╔══
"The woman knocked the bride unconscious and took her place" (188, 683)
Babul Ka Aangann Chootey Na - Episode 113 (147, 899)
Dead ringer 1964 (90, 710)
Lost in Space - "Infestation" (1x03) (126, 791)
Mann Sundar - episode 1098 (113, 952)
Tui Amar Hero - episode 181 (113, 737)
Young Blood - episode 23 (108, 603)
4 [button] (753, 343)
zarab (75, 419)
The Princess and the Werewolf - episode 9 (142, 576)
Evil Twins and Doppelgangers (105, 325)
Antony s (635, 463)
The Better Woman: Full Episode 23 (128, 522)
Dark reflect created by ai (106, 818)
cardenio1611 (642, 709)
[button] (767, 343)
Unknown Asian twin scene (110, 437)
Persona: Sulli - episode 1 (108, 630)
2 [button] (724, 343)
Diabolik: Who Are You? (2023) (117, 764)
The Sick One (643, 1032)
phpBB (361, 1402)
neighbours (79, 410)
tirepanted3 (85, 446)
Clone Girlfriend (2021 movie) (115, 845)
╚══
Task brief: Please lay out all of the data above as a numbered list, leaving out any blank lines.

Result:
1. "The woman knocked the bride unconscious and took her place" (188, 683)
2. Babul Ka Aangann Chootey Na - Episode 113 (147, 899)
3. Dead ringer 1964 (90, 710)
4. Lost in Space - "Infestation" (1x03) (126, 791)
5. Mann Sundar - episode 1098 (113, 952)
6. Tui Amar Hero - episode 181 (113, 737)
7. Young Blood - episode 23 (108, 603)
8. 4 [button] (753, 343)
9. zarab (75, 419)
10. The Princess and the Werewolf - episode 9 (142, 576)
11. Evil Twins and Doppelgangers (105, 325)
12. Antony s (635, 463)
13. The Better Woman: Full Episode 23 (128, 522)
14. Dark reflect created by ai (106, 818)
15. cardenio1611 (642, 709)
16. [button] (767, 343)
17. Unknown Asian twin scene (110, 437)
18. Persona: Sulli - episode 1 (108, 630)
19. 2 [button] (724, 343)
20. Diabolik: Who Are You? (2023) (117, 764)
21. The Sick One (643, 1032)
22. phpBB (361, 1402)
23. neighbours (79, 410)
24. tirepanted3 (85, 446)
25. Clone Girlfriend (2021 movie) (115, 845)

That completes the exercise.